Hybrid capture enriched next generation sequencing. Although next generation sequencing encompasses a variety of technologies, each relies on massive parallelization of sequencing to achieve enormous throughput. In this example, Illumina sequencing is depicted. (a) Genomic DNA is sheared into small pieces (typically 300–500 bp) by sonication. (b) Sequencing adapters and sequencing indexes, the latter allowing for the identification of individual samples in pooled multiplexed data, are ligated to the sheared genomic DNA. (c) The prepared DNA (now called a library) is captured using biotinnylated cRNA oligomers specific for the region of interest.

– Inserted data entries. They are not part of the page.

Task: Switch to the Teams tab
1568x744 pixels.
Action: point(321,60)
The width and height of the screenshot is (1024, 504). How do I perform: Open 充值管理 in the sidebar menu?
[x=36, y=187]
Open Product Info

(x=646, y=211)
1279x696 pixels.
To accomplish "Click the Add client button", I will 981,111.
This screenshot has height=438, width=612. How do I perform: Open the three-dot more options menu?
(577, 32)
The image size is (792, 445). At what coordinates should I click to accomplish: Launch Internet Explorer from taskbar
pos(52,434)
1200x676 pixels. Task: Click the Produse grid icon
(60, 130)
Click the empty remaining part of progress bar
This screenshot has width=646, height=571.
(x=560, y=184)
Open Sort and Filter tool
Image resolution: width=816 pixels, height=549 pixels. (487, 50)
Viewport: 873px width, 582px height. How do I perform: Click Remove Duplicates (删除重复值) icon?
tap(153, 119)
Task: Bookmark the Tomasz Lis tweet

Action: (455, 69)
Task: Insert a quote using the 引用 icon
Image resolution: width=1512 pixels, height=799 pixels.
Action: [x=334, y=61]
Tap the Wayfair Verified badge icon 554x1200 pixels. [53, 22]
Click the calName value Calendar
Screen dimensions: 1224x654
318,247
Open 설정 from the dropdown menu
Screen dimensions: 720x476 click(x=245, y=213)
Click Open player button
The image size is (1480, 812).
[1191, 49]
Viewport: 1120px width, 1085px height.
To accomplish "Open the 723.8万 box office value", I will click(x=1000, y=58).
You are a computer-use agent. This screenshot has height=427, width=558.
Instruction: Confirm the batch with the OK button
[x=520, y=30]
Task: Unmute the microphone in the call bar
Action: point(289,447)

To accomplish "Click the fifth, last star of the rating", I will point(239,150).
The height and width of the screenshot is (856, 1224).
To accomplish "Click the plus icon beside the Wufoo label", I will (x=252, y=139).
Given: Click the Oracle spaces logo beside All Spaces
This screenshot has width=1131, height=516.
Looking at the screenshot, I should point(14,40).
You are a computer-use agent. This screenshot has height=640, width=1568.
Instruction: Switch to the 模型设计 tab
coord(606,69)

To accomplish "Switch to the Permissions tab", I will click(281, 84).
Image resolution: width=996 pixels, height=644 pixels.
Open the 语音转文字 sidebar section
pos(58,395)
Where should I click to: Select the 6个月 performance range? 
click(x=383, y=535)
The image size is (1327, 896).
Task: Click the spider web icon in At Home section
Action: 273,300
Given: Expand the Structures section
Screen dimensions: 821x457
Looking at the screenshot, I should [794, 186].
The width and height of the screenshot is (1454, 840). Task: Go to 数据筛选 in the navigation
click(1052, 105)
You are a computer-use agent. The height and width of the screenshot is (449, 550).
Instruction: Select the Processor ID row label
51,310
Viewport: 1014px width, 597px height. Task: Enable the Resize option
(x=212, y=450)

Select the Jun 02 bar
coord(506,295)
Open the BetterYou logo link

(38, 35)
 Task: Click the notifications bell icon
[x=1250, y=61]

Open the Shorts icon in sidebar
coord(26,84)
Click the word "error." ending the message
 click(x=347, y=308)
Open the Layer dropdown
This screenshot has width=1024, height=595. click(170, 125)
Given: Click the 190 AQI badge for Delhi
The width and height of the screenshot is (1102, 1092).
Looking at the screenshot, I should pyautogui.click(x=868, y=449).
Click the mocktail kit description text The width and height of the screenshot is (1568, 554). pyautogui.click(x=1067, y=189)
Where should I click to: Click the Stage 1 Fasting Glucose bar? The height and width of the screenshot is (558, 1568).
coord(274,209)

Following hybridization, this enriched DNA is eluted. (d) The enriched DNA libraries from multiple samples (each with unique index tags) are then loaded into a ‘flow cell’ containing immobilized oligomers with sequences complementary to the ligated library adapters. The library DNA then binds the surface and undergoes ‘bridge amplification’ to produce small colonies containing the amplified DNA library sequence. (e) DNA in the colonies is then sequenced using fluorescent, reversibly blocked nucleotides. Each nucleotide is labeled with a unique fluorophore, and, following incorporation of the complementary labeled base, each colony is scanned by a laser to determine the sequence of the last incorporated base. This process is performed in parallel over millions of colonies and repeated for each base, resulting in reads ranging from 36 to 150 bp depending on the chemistry and instrument used.